Vitals are all within normal limits but is experiencing some pain

CAW/OB Team Fall 2022 Page 2

, U (Uterus- UCs frequency, duration, intensity, fetal heart rate “FHR”- baseline, variability,
accels/decels, fetal movement “FM”)

Contractions are 3-5 minutes apart, and last 60 seconds, upon palpation, moderate intensity. FHR
baseline is 140, moderate variability, several accel present and no decels noted

B (Bladder-last voided, TACCO)

She last voided 30 min ago in triage

B (Bowel- last BM/last food intake & time)

She States she had a BM this morning. She last ate at 0800, breakfast of yogurt, banana, and juice.

L (Leakage of fluid, TACCO)

Pink-tinged vaginal discharge, membranes intact

E (Effacement/Cervical exam/SVE-dilation/effacement/station)

Her cervix is 6 cm dilated, +1, 90% effaced, soft and anterior membranes are intact

L (Lower extremities-DTRs/clonus/edema/DVT)

DTRs 2+ in lower extremities, +1 edema noted bilaterally, no clonus or DVT noted

E (Emotions- how is she coping?)

She is anxious and excited

4. Accelerations are OK! What is the definition of the FHR acceleration?
An acceleration is an abrupt increase in FHR above the baseline that peaks less than 30 seconds and at least 15
bpm above baseline, and 15 seconds to 2 minutes in duration. Accelerations are associated with fetal
movement, stimulation, or environmental stimuli, and considered reassuring indicting an intact fetal central
nervous system.

5. Decelerations (“decels”), or a decrease in the FHR from baseline, can happen during the labor and
delivery of a newborn and can be seen on electronic fetal monitoring.
Describe the 3 different decelerations below answering all parts.

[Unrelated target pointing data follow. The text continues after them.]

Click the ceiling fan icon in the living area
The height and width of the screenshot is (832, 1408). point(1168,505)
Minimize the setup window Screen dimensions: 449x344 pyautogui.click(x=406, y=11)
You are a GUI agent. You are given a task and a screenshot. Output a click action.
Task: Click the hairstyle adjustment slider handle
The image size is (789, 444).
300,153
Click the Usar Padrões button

-Variable Deceleration- (possible shapes of this decel include “V, W, U”)
-Duration in seconds from onset to nadir of decel?

Deceleration of 15bmp below baseline. Can last 15 seconds and up to 2 min.

Abrupt or gradual drop in FHR?
Abrupt decrease in FHR with a rapid downslope and variable recovery phase.

relationship to a contraction’s beginning, peak, and end?
The duration and timing can vary and may or may not be in relation to the uterine contraction.